In “Being Mortal,” Dr. Gawande does not discuss this historical context. But the author, a first-class academic surgeon at the very Boston hospital where Moore practiced decades ago, argues for the importance of palliative care for the terminally ill—especially the palliative services organized in a systematic fashion by hospice groups. He ardently believes that such services and treatments fall within the scope of the modern surgeon’s concern. Dr. Gawande can “cut and cure” with the best of them, but he has also come to “care and serve,” as he shows in a series of stories about patients who, in the course of his providing their surgical treatments, required palliative services.

One of Dr. Gawande’s most touching examples centers on the final weeks of his daughter’s piano teacher, who was suffering from terminal, untreatable leukemia. Dr. Gawande persuaded her to leave his hospital and try, with his support, hospice home care rather than passively await the future or seek “death with dignity.” With a combination of pain management and thoughtful physical assistance she regained energy and found the zeal, in the six weeks that followed, to give private lessons again. She also enjoyed a recital organized by her pupils, past and present, wherein they could all express their gratitude to her. Three days later she slipped into coma and passed away peacefully. With Dr. Gawande’s help this patient demonstrated what Cicely Saunders, the physician-nurse founder of hospice care in the 1950s, repeatedly asserted: “Last days need not be lost days.”

Dr. Gawande’s book is not of the kind that some doctors write, reminding us how grim the fact of death can be. Rather, Dr. Gawande shows how patients in the terminal phase of their illness can maintain important qualities of life with medico-surgical assistance. “Being Mortal” doesn’t gloss over what awaits us all, but it fixes our attention on the ways in which a patient’s wishes might be fulfilled—such as the wish for a peaceful, clear-headed valediction among loved ones. As Dr. Gawande chronicles, this effort requires thought and determination on the part of the doctor, the patient and members of the family.

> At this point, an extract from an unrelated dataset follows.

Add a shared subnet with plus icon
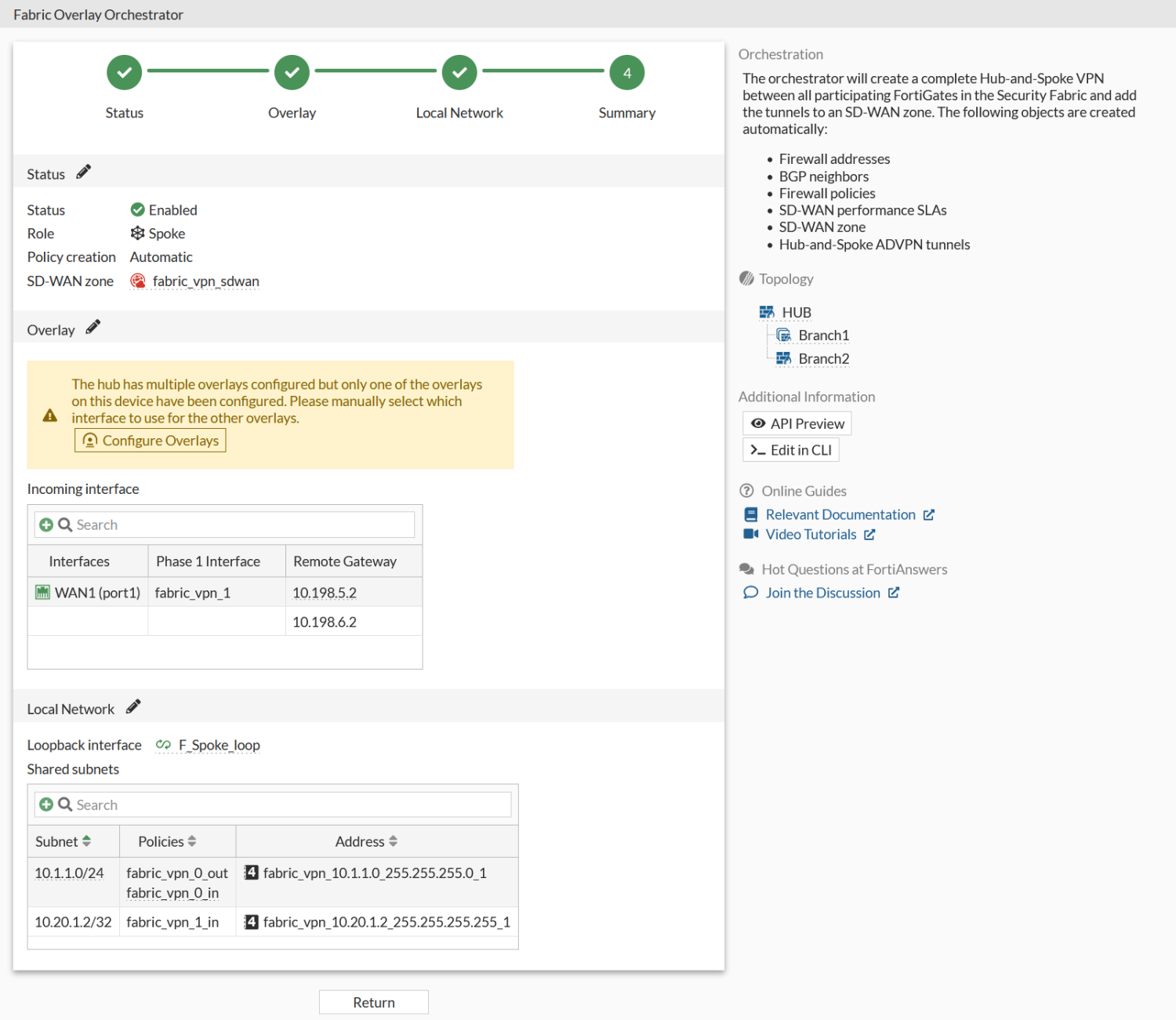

He ends the book by describing how, in the process of striving to help his own physician-father during his terminal illness from a spinal malignancy, he still had much to learn. The kindness, skill, knowledge and refreshing candor of a nurse-practitioner from the Appalachian Community Hospice of Athens, Ohio, “blew me away,” he says. She managed Mr. Gawande’s father’s medications in a more systematic fashion than he could alone, and she helped him rise from bed and walk more securely. By smoothing out his pain relief she ended the periods of grogginess that had deranged his mind, and she brought about some recovery of his physical strength and his capacity to join in with his children and wife.

By making a forceful case for palliative care and hospice services—with their capacity to sustain life’s quality out to the end—“Being Mortal” provides a response to the presumptions of despair that fuel the euthanasia movement. One can’t help thinking that Franny Moore, for all his gifts, was not optimistic enough about all that medicine could accomplish. His followers have since extended the powers of the surgeon by making the tools that Moore gave them not the implements of a torturous process but rather the means of bringing life to a meaningful close.

Dr. McHugh, a professor of psychiatry at Johns Hopkins University, is the author of “Try to Remember: Psychiatry’s Clash Over Meaning, Memory, and Mind.”